North American Network Operators Group

Date Prev | Date Next | Date Index | Thread Index | Author Index | Historical

Re: Why do so few mail providers support Port 587?

  • From: Sean Donelan
  • Date: Tue Feb 15 21:34:17 2005

On Wed, 16 Feb 2005, Thor Lancelot Simon wrote:
> This is utterly silly.  Running another full-access copy of the MTA
> on a different port than 25 achieves precisely nothing -- and this
> "support" has always been included in sendmail, with a 1-line change
> either to the source code (long ago) or the default configuration or
> simply by running sendmail from inetd.
> What benefit, exactly, do you see to allowing unauthenticated mail
> submission on a different port than the default SMTP port?
> Similarly, what harm, exactly, do you see to allowing authenticated
> mail submission on port 25?

How do you tell the difference.  Yes, you can run any protocol on any
port.  But Well-known ports have a better chance of working across today's
Internet full of NAT and firewalls.  By keeping authenticated and
unauthenticated protocols on different ports, its easier to control
the use of unauthenticated protocols at various middle-points in the
network without affecting people using authenticated protocols.

Port 25 accepts unauthenticated e-mail for various legacy reasons, which
are not going to go away soon.

Port 587 is supposed to be authenticated, although some programmers and
system administrators think its too hard to ask for authentication.

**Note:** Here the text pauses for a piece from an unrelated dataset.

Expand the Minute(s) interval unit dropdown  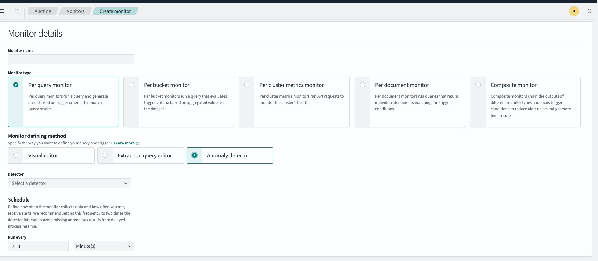104,246
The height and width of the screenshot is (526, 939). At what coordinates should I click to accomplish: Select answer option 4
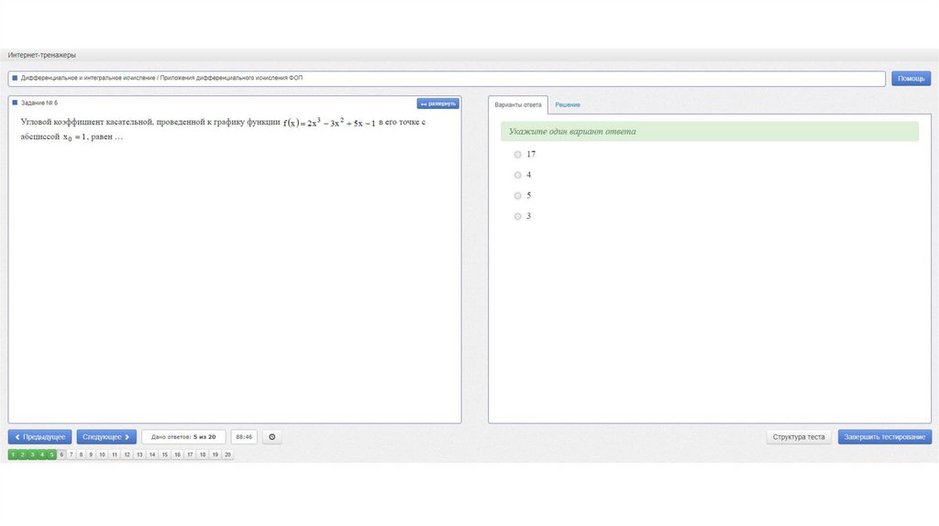coord(518,175)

If you accept unauthenticated mail on Port 587, don't complain about
the spam you are going to get.

> What will actually give us some progress on spam and on usability
> issues is requiring authentication for mail submission.  Which TCP
> port is used for the service matters basically not at all.

In theory true, you could run a TELNET listener on Port 25 or 135.  But
the world works a bit better when most people follow the same practice.
Port 587 is for authenticated mail message submission.